Rasa canggung dan sungkan perlahan terkikis, ternyata semua yang aku duga jauh meleset. Trauma ketika bersama keluarga mas Iwan membawaku kadang tidak nyaman terlalu dekat dengan lawan bicara, apalagi orang yang baru aku kenal.
"Mas, Icha bawa anak-anak bermain, kalian enjoy aja disini tapi ingat mbak Lintang! Jangan ngemil banyak-banyak nanti jadi gemoy seperti diriku, ha ha ha" baru juga kenal sikap dia sudah menunjukkan kekonyolannya, dan ini sebagian kata-kata Icha yang mampu membawaku tertawa lepas tanpa malu-malu lagi
"Ehemm, mau pesan sesuatu lagi!" Dokter Dian berpindah tempat duduk, kali ini tepat di depanku.
"Sudah Dok.. ini sudah cukup," tolakku halus sebab jujur aku juga sudah kekenyangan.
"Maaf boleh dong titel dokter di hapus saat ini! Kan antara kita berdua bukan pasien dengan dokter, hhhmm!"
"Panggil mas, atau lainnya bisa asal dek Lintang nyaman untuk menyebutnya," lagi-lagi rasa canggung sibuk menggerogoti rasa hatiku.
"Tapi dok!"
"Mas Dian, dek!"
Dokter Dian menyela ucapanku, dan tangannya mendekat lalu memegang tanganku yang sedari tadi asyik mere*mas-re#mas tissue yang sudah lecek.
"Jangan gugup dong, kan mas tidak sebegitu menakutkan!" Mataku dan mata dokter Dian saling pandang sesaat.
Wajah tampan itu melempar senyum lalu tertawa, akupun tertawa kecil dan tanpa syarat.
"Kenapa, ada yang lucu?"
"Bukan lucu lagi, dok!"
"Mas, please bukan dokter atau apapun itu,"
"Iya iya.... Mas Di.. Dian," duh... Aku berasa seperti ABG yang baru saja kenal dengan cowok, entak apa warna wajah ini andai saja bisa kucari cermin dan berkaca.
Ada sedikit rasa canggung, tapi sebisa mungkin aku menepis rasa itu.
Kutarik tanganku dari genggamannya, "malu dilihat orang mas, nanti mereka berfikir kita sedang pacaran loh!"
"Ya memang kita sedang pacaran, tepatnya sedang pendekatan antara kau dan aku!"
"Maksud mas Dian?"
"Dek Lintang, aku mencintaimu! dan kita sudah saling kenal walaupun tidak sedekat saat ini, mas juga tidak pandai merangkai kata seperti ABG yang sedang kasmaran, tapi mas akan tetap memaksamu agar menerima diri mas apa adanya,"
"He he he he mas Dian sedang bercanda tapi kelewatan ya!
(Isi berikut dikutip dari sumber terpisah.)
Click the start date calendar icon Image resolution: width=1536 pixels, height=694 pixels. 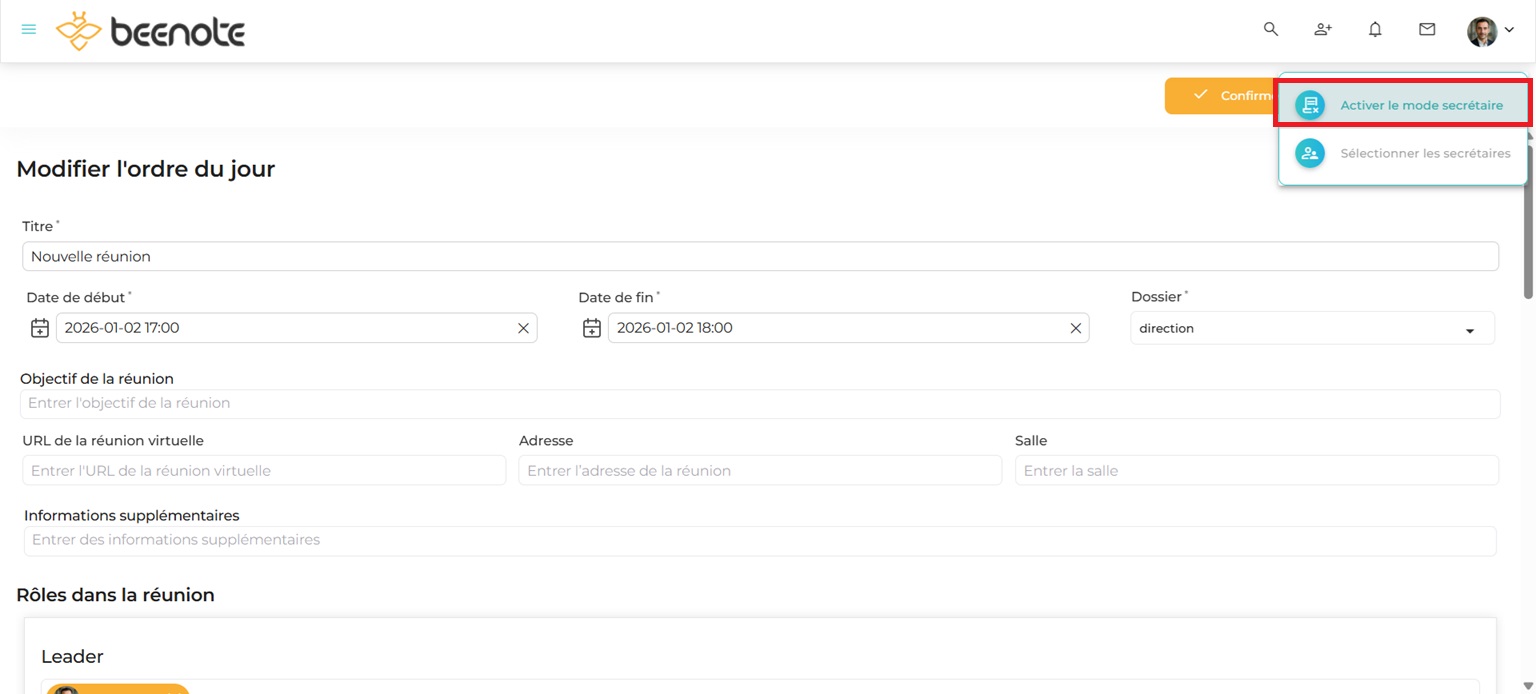click(40, 328)
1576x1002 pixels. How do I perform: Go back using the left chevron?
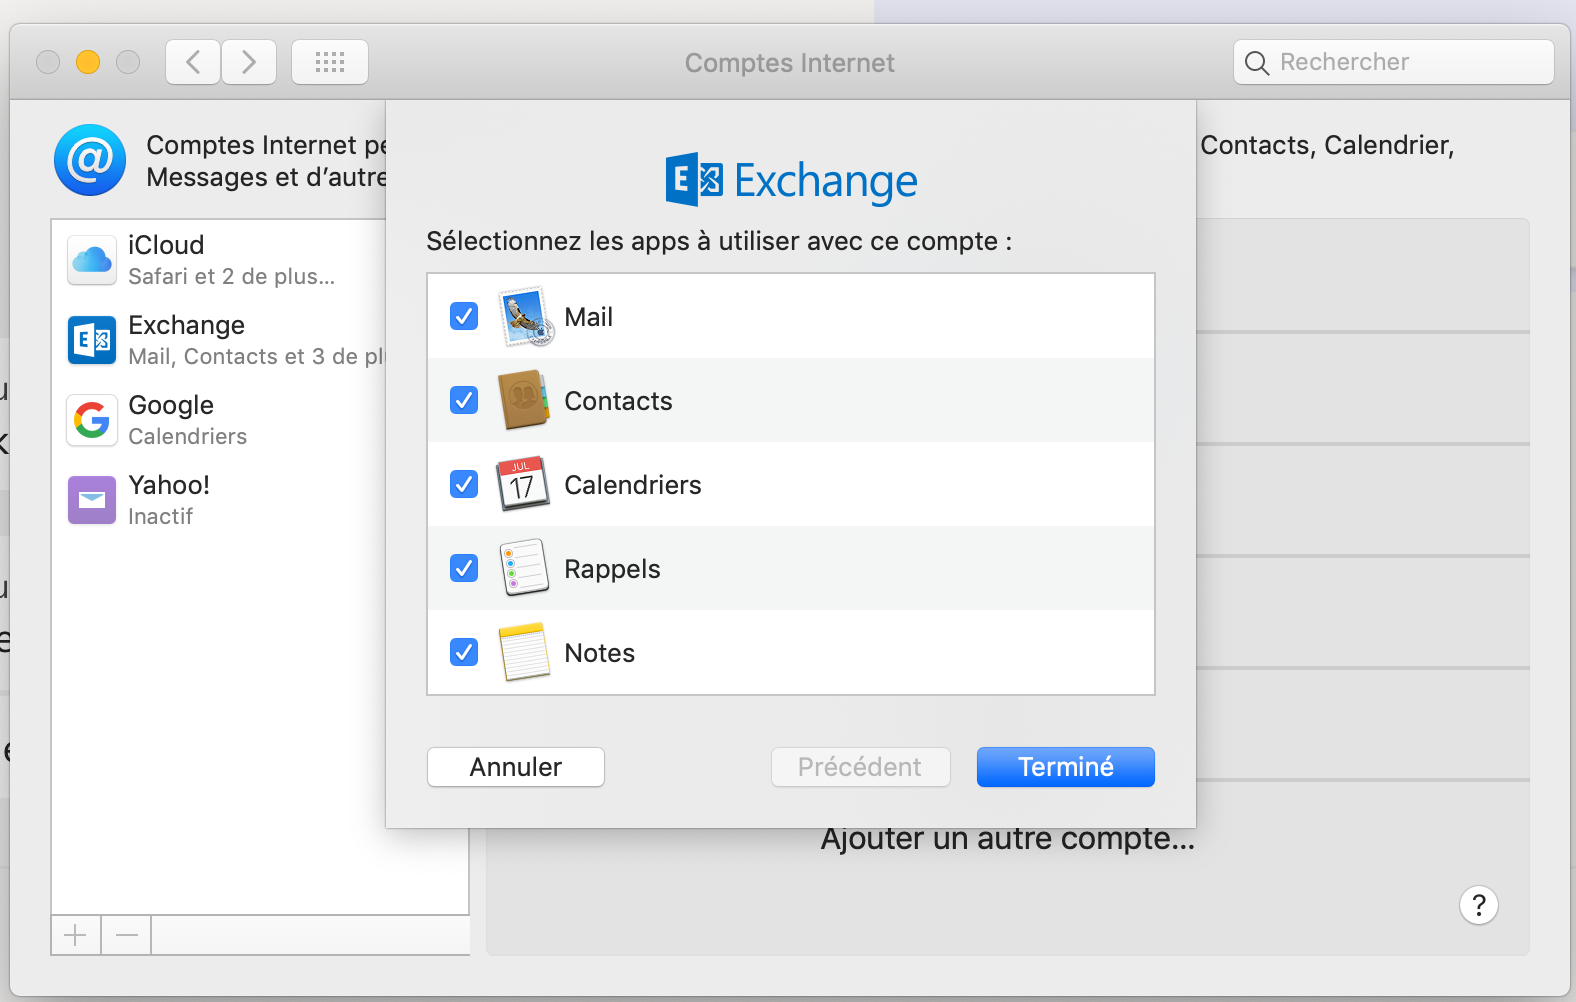click(193, 63)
Saya janda mas, anak satu," jawabku sambil membenarkan anak rambutku yang tiba-tiba membuatku merasa risih.
"Mas tau! Tapi itu bukan sebagai rintangan, kan?" Suasana menjadi hening dan aku sendiri mencoba meraba semua ucapan yang dilontarkan oleh dokter Dian.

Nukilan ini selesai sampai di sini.